05.05.09

Aidan and Cuthbert

Posted in Anglican Communion, Anglo-Saxons, Daily Office, Irish, The Episcopal Church at 3:20 pm by Michelle

New Blue book on the proposed revised calendar for the Episcopal Church is out to be approved at this summer’s general convention. There are a large number of changes and many additions.

Cuthbert has a vision of Aidan being carried to heaven on the night he died, from a version of Bede's Life of Cuthbert.

Cuthbert has a vision of Aidan's soul being carried to heaven on the night he died, from a version of Bede's Life of Cuthbert.

One of the changes combines the feast day for Bishops Aidan and Cuthbert of Lindisfarne on August 31st (Aidan’s feast day). We have been saying for years that Cuthbert is the politically correct version of Aidan and now they will share a feast day. On top of that, they share Aidan’s feast day. I think that is appropriate given that Aidan is the founder of Lindisfarne and is probably more popular among the neo-Celtic movement, but I’m sure in terms of historic popularity, Cuthbert was more popular. Having the feast in August will remove it from the complication of possibly falling in Lent. It will also move Cuthbert from the shadow of St Patrick a couple days earlier. Overall, I can’t say that I mind too much, but it does decrease the number of early medieval and Anglo-Saxons feasts. This is more relevant because they are proposing to add so many post-Reformation people.

New proposed collect:

Everliving God, you called your servants Aidan and Cuthbert to proclaim the Gospel in northern England and gave them loving hearts and gentle spirits: Grant us grace to live as they did, in simplicity, humility and love for the poor; through Jesus Christ, who came among us as one who serves, and who lives and reigns with you and the Holy Spirit, one God, now and for ever. Amen.

03.14.09

EfM Y3: Are We Anglican or Not?

Posted in Anglican Communion, Church History, EfM at 11:14 pm by Michelle

So the topic of year 3 is supposed to be church history, right? Eighteen centuries of Christian history divided into three sections: Antiquity, Middle Ages and Reformation in 34 chapters. This has been a very frustrating year for me. The Middle Ages got only 8 chapters out of 34 and at least four of them, I would consider broad historical summaries. One thousand years (500-1500) in 8 chapters, about 25% of the material for well over half the time period. The Middle Ages is getting short shrift again as the period people want to forgot but this myopic view cuts out most of our traditions.

Out of 34 chapters there is not one chapter that focuses on England before the Reformation.
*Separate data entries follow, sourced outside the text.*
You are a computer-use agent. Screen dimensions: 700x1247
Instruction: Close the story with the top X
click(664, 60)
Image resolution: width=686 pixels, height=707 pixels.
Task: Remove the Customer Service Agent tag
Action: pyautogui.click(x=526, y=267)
There is not one chapter that discusses the origins and development of English Christianity. Apparently they believe that Roman Britain was completely converted mysteriously during the Roman era (NOT). Of course, the Anglo-Saxons were all pagan when they came to England so their conversion got an entire three paragraphs in chapter 15. Not only do French and Italian churches routinely get more attention, but much of what is written about England does not reflect modern scholarship. Not even Patrick gets more than about a paragraph! All of monasticism from John Cassian to Teresa of Avila in one chapter! And yet I have 12 nauseating chapters on the reformation to look forward to!

Year 3 needs to stress why the Anglican in Anglican Communican matters!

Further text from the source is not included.